Syarat batal dianggap selalu dicantumkan dalam persetujuan yang timbal balik manakala salah satu pihak tidak memenuhi kewajibannya. Dalam hal yang demikian perjanjian tidak batal demi hukum, tetapi pembatalannya harus dimintakan kepada hakim. Permintaan ini juga harus dilakukan meskipun syarat batal mengenai tidak dipenuhinya perjanjian dinyatakan dalam perjanjian. Jika syarat batal tidak dimintakan dalam perjanjian, Hakim adalah leluasa untuk menurut keadaan atas permintaan si tergugat memberikan jangka waktu untuk masih juga memenuhi kewajibannya, jangka waktu mana namun tidak boleh lebih dari satu bulan. Kelemahannya yaitu diperlukannya gugatan terhadap wanprestasi atau ingkar janji. Jadi, mengenyampingkan pasal ini, dan mencantumkan di perjanjian/kontrak sangatlah penting.
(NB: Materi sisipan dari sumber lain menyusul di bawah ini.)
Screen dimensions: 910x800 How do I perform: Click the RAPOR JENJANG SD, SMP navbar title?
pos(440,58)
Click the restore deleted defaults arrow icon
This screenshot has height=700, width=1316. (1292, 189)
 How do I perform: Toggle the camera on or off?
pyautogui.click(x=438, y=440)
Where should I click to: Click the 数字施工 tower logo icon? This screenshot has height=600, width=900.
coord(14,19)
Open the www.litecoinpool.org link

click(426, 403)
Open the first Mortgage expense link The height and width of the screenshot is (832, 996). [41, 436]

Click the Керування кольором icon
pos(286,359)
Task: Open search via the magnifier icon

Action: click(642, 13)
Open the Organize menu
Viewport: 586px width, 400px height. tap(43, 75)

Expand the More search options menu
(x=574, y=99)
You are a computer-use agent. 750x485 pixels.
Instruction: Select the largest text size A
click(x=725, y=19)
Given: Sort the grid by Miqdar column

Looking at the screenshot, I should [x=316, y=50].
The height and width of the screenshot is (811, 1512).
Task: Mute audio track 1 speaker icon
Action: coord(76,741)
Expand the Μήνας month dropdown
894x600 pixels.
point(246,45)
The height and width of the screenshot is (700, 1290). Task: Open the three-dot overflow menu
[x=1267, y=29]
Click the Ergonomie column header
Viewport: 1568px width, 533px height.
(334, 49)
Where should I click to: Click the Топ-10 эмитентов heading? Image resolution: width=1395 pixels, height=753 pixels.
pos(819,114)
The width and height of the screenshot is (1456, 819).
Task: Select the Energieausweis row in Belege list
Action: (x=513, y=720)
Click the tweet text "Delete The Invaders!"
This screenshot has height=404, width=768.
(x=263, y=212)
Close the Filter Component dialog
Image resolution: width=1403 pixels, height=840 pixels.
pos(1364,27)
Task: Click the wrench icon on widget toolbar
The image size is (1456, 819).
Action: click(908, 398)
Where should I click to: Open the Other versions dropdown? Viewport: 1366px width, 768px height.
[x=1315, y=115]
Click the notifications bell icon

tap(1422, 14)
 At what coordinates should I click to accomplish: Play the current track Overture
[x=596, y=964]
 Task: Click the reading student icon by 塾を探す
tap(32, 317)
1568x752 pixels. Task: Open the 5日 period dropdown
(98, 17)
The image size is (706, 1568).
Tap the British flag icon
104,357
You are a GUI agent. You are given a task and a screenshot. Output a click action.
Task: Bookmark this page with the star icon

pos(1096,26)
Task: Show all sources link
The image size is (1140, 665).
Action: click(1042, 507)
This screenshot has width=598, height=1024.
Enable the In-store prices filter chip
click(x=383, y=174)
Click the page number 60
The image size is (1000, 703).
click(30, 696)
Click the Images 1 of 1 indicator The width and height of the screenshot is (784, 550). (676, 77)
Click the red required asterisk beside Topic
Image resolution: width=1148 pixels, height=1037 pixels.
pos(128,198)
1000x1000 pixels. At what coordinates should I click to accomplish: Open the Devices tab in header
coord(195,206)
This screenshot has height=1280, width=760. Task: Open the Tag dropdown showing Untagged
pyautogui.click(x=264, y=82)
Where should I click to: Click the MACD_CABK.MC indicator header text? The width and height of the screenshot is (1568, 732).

[2] Berdasarkan Peraturan Dirjen Perbendaharaan No. 37/PB/2012 tentang Langkah-Langkah Dalam Menghadapi Akhir Tahun Anggaran 2012, pasal 18

[3] Yang dimaksud jaminan/garansi bank dalam huruf b ini yaitu jaminan pembayaran.

[4] Diatur oleh PMK nomor 25/PMK.05/2012 tentang Pelaksanaan Sisa Tahun Anggaran Berkenaan yang dibebankan pada DIPA Tahun Anggaran Berikutnya

[5] Surat Pernyataan yang dibuat penyedia barang/jasa ini paling sedikit memuat:

a)       Pernyataan kesanggupan menyelelesaikan pekerjaan

b)       Waktu yang diperlukan untuk menyelesaikan sisa pekerjaan

c)       Pernyataan bersedia dikenakan denda keterlambatan selama penyelesaian sisa pekerjaan

[6] Berdasarkan Peraturan Dirjen Perbendaharaan No. 37/PB/2012 tentang Langkah-Langkah Dalam Menghadapi Akhir Tahun Anggaran 2012, pasal 19

[7] Dalam Permen PU 07/2011, diatur besarnya denda yang dikenakan kepada penyedia atas keterlambatan penyelesaian pekerjaan untuk setiap hari keterlambatan adalah:

1)   1/1000 (satu perseribu) dari sisa harga bagian kontrak yang belum dikerjakan(sebelum PPN), apabila bagian pekerjaan yang sudah dilaksanakan dapat berfungsi; atau

2)   1/1000 (satu perseribu) dari harga kontrak (sebelum PPN), apabila bagian pekerjaan yang sudah dilaksanakan belum berfungsi;

Pemutusan Kontrak melalui pemberitahuan tertulis dapat dilakukan apabila diantaranya denda keterlambatan pelaksanaan pekerjaan akibat kesalahan penyedia sudah melampaui 5% (lima perseratus) dari nilai Kontrak dan PPK menilai bahwa Penyedia tidak akan sanggup menyelesaikan sisa pekerjaan.